Phil is plagued with guilt, he tries several times to end his affair with Lorna, but he cannot and always ends up having sex with her again. However, Lorna begins expecting more than he is prepared to give. He ends their affair when she starts coming to his home in Albert Square but this infuriates Lorna. She phones Phil's house and makes herself known to his wife Kathy (Gillian Taylforth). With Kathy's suspicions raised, Phil concocts a story that Lorna is an obsessive alcoholic, who has merely taken his rejection badly. However, when Phil goes to Paris, he is given a hand-written suicidal letter from Lorna, ridiculing his skills in bed. Kathy demands to know what is in the letter, leaving Phil no choice but to admit to the affair. Kathy's response is to throw her wedding ring in the River Seine, telling Phil that marrying him is the worst mistake of her life.

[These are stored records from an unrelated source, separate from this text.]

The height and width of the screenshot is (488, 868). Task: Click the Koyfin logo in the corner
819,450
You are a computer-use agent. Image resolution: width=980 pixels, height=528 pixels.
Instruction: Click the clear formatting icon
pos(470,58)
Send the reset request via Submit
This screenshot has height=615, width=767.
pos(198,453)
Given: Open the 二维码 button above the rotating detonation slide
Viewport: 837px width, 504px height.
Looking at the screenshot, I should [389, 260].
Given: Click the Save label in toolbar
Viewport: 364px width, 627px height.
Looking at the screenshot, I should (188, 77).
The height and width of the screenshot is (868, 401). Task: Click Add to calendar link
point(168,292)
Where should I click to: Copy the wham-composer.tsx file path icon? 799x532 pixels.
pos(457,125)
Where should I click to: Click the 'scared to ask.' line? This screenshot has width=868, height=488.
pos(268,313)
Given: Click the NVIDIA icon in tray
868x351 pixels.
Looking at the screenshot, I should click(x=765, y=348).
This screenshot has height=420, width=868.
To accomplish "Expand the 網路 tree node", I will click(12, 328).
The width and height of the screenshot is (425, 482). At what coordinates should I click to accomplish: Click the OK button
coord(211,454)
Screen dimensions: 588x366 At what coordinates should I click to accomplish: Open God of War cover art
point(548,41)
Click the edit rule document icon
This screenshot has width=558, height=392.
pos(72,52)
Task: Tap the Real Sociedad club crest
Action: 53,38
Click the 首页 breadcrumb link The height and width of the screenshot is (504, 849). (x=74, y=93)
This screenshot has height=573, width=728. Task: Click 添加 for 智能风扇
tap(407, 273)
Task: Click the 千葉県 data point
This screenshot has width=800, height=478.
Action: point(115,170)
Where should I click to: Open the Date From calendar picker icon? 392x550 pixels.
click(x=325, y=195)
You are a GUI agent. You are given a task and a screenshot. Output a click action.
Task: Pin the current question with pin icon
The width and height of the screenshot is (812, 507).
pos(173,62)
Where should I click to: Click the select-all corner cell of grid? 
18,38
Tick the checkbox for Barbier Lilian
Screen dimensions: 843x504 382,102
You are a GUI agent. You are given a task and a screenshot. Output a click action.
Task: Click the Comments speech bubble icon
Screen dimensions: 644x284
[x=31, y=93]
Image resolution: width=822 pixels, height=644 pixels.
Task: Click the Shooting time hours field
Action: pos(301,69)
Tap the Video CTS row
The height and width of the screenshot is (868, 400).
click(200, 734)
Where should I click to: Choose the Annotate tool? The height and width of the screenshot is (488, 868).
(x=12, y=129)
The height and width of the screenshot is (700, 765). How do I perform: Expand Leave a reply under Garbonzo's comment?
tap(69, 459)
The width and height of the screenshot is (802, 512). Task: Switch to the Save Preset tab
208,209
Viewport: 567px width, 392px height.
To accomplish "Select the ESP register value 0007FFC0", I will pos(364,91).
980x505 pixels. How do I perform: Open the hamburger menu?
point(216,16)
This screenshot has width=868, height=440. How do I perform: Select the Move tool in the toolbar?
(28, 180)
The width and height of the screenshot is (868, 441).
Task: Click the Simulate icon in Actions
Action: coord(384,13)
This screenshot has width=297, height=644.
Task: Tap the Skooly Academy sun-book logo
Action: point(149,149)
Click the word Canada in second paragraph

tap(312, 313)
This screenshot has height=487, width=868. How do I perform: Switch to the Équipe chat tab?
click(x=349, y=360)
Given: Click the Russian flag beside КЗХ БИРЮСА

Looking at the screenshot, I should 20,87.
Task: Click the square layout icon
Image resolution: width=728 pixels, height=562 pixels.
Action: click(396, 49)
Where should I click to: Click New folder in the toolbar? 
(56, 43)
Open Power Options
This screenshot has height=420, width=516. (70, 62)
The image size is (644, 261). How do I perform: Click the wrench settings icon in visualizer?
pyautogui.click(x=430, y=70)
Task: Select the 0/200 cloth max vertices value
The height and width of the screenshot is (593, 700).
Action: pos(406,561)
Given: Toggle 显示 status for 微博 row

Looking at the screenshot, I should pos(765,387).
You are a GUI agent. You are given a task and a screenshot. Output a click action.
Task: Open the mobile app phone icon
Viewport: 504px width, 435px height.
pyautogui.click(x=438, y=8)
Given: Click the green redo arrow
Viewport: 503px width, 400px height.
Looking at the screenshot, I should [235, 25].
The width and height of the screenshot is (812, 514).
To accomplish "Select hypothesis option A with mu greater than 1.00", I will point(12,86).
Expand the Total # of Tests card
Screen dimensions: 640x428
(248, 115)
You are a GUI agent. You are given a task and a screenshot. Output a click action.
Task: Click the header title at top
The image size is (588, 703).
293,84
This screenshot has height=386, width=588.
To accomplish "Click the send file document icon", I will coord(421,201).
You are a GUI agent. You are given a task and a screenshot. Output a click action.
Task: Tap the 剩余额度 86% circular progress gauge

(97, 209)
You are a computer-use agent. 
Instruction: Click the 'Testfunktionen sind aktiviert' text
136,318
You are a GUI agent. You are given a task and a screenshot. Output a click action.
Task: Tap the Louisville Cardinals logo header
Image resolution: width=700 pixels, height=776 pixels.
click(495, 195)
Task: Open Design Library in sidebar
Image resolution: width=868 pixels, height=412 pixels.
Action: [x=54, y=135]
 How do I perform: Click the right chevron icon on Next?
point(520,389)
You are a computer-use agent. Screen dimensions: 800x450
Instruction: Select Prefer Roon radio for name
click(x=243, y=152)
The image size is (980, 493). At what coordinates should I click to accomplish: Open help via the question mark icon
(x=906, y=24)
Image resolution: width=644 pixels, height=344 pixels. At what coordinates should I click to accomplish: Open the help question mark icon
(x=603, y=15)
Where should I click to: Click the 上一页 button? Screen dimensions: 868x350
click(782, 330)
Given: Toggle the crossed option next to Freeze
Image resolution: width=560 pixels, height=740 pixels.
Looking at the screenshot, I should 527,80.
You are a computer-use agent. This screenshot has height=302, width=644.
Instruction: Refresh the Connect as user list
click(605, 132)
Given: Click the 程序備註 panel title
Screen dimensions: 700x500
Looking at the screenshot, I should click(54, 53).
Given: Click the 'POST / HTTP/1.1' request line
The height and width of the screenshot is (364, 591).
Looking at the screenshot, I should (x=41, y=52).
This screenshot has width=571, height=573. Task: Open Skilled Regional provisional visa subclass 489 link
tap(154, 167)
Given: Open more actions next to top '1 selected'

Lorna arrives drunk and homeless at The Reverend Alex Healy's (Richard Driscoll) refuge centre, Bridge House. Lorna's suicidal threats cause concern in good samaritan Sarah Hills (Daniela Denby-Ashe), but she cannot cope with Lorna's constant binge drinking. Sarah seeks help from her Aunt Kathy, Phil's estranged wife. Kathy, a former Samaritan, tries talking some sense into Lorna, unaware that she is talking to the woman who caused the breakdown of her marriage. After listening to Lorna's tales of woe, Kathy realises the truth and exploded at Lorna for breaking up her family. Lorna is incensed to discover that, even after Kathy dumped him, Phil did not want her. Phil struggles to cope with Lorna's suicidal threats but Kathy is more supportive. She visits Lorna and is told that she has turned to prostitution, and when Lorna is assaulted — allegedly by a client — Kathy allows her to move in with her to recuperate. Phil is furious.

Lorna makes various attempts to reignite her affair with Phil, hampering any reconciliation between him and Kathy. When Lorna discovers that Kathy is planning to emigrate to South Africa, she immediately tells Phil, just to cause trouble between them. Kathy turns on her, and following rejection from Phil, Lorna decides to take her own life by swallowing a cocktail of pills and gin in Phil's bathroom. Phil breaks the door down and calls an ambulance, stalling his attempt to win Kathy back. She leaves for South Africa before Phil has a chance to persuade her to stay. Lorna survives her suicide attempt and with the help of Rev. Healy, she admits herself into a detox programme.

Eighteen years later, Phil is surprised to meet Lorna at an alcoholic support group and asks her to leave. When she reveals she is leading the session, he leaves, despite her claims she wants to help him like he helped her many years ago. A few weeks later, Phil goes to the support group with the persuasion and support of his daughter, Louise Mitchell (Tilly Keeper). Lorna allows Phil into the group when he says he wants to stop drinking.

==Reception==
A writer from Inside Soap wrote that Dibley "made waves" when she first appeared as Lorna in the soap.